CPA Uses Tax LLM as Springboard to Big Four Partnership
When Sam Greenberg '10 (LLM '12) was working as a CPA after graduating from Berkeley, he noticed some of his colleagues – often the most intellectually curious, the most capable of wresting problems to the ground -- held degrees in tax law.
The same things that had provoked his childhood interest in science, and had steered him to majoring in economics – analytic methods, lots of rules, plenty of math – made him think that tax law might be for him. “Tax law was a way to combine those things and make a living,” he says.
Loyola’s strong reputation for both law school and its tax program drew him to Los Angeles, where he worked at law firm Latham & Watkins while getting his degrees at Loyola. “I have a tremendous respect for the faculty,” he says. “The adjunct faculty are especially impressive; they are all partners at major law firms and major accounting firms. I could take issues I was dealing with during the day, as an associate at Latham, to discuss in class.”

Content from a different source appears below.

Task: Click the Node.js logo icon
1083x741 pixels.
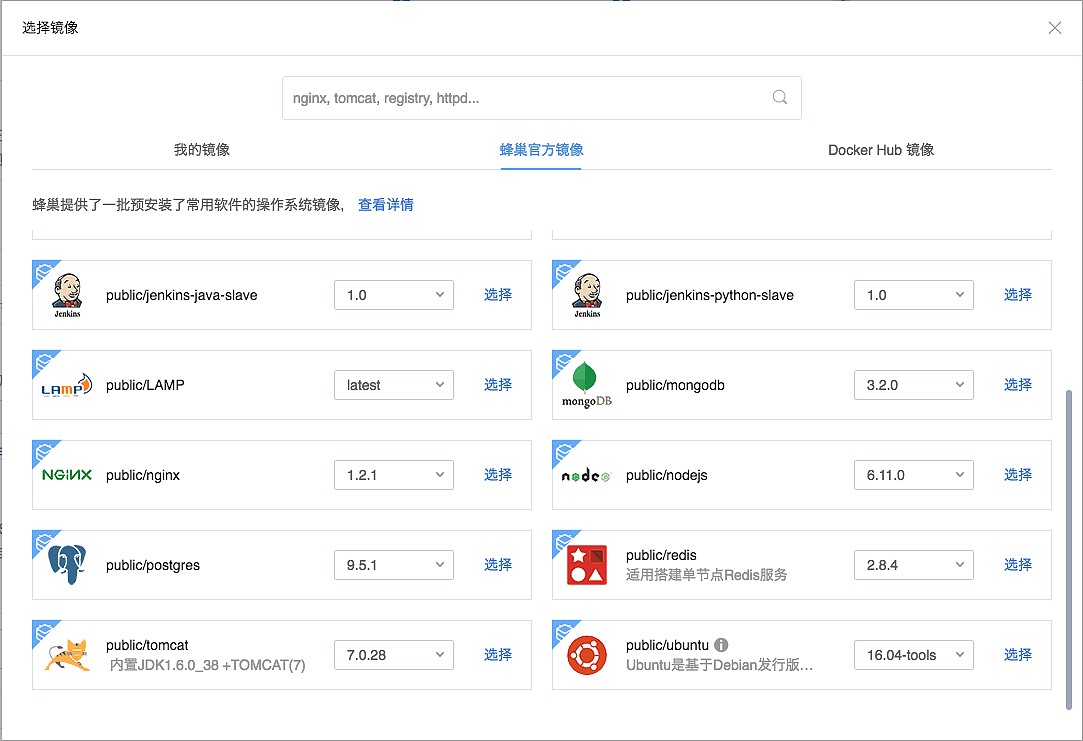Action: [x=587, y=476]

The most important thing he learned, he says, was to be “absolutely meticulous in analyzing an issue from top to bottom. It’s something you learn at a regular law school,” but it’s crucial for understanding statutes and regulations, the heart of tax law. “It gave me a massive leg up” when he started working in the field. “It gave me the tools to do the job.”

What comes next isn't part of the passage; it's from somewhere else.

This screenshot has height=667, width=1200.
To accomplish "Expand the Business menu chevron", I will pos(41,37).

Greenberg also finds the training and the job itself intellectually stimulating. “If you love intricate puzzles, tax law is second to none. Or if you’re one of the weird folks who like to read the rule book and use it to your advantage.”

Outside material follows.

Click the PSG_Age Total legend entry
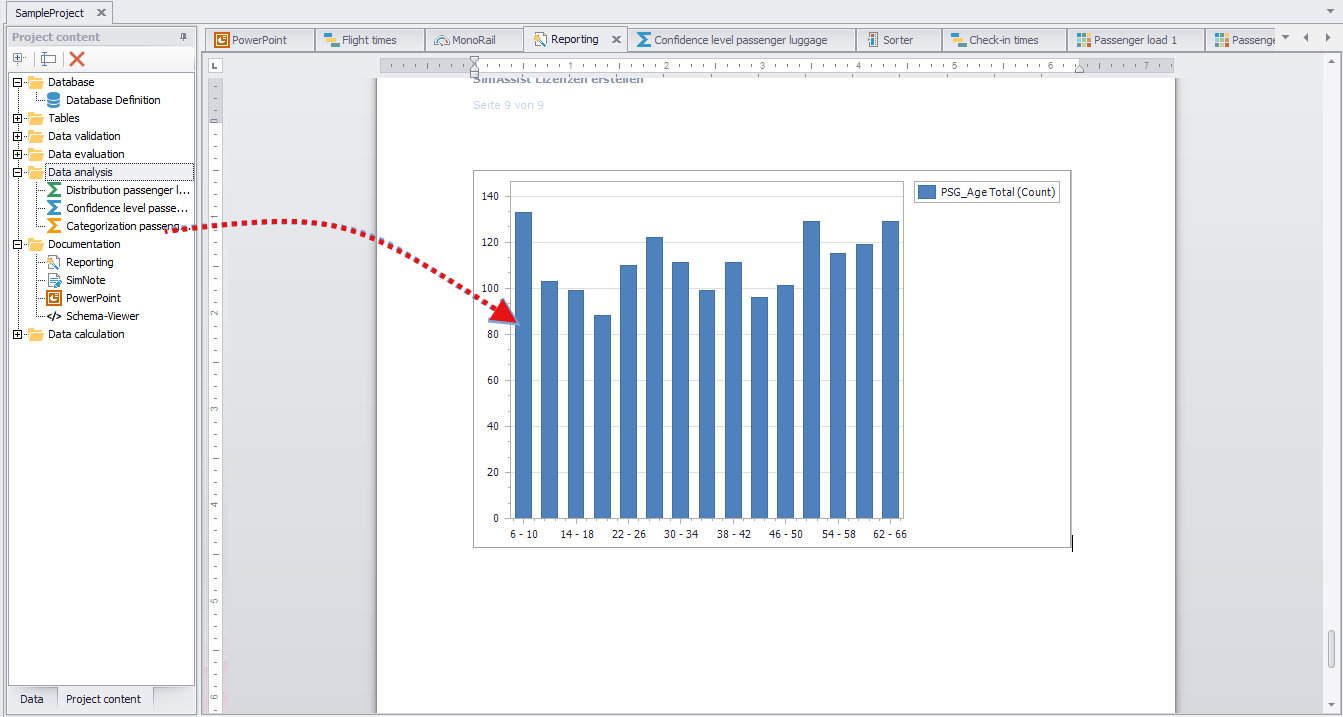Viewport: 1343px width, 717px height. click(x=986, y=191)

These days, it’s especially important for any kind of attorney to have a rigorous and forward-looking education. “Anybody practicing law today has to be ready for a really different legal landscape,” says Greenberg, who recently became a partner at the prestigious Ernst & Young. Digital technology, Big Data, and changing expectations of clients have sped a lot of things up and made many firms leaner; the way to survive is to be creative, “where it’s difficult for the machine to compete with you.”
A tax degree offers the kind of early expertise that helps a young lawyer negotiate this changing world. “The firm no longer has to train you,” he says. “If you come in and don’t have to mess around for a year or two to find out what you’re good at, you are infinitely more valuable.”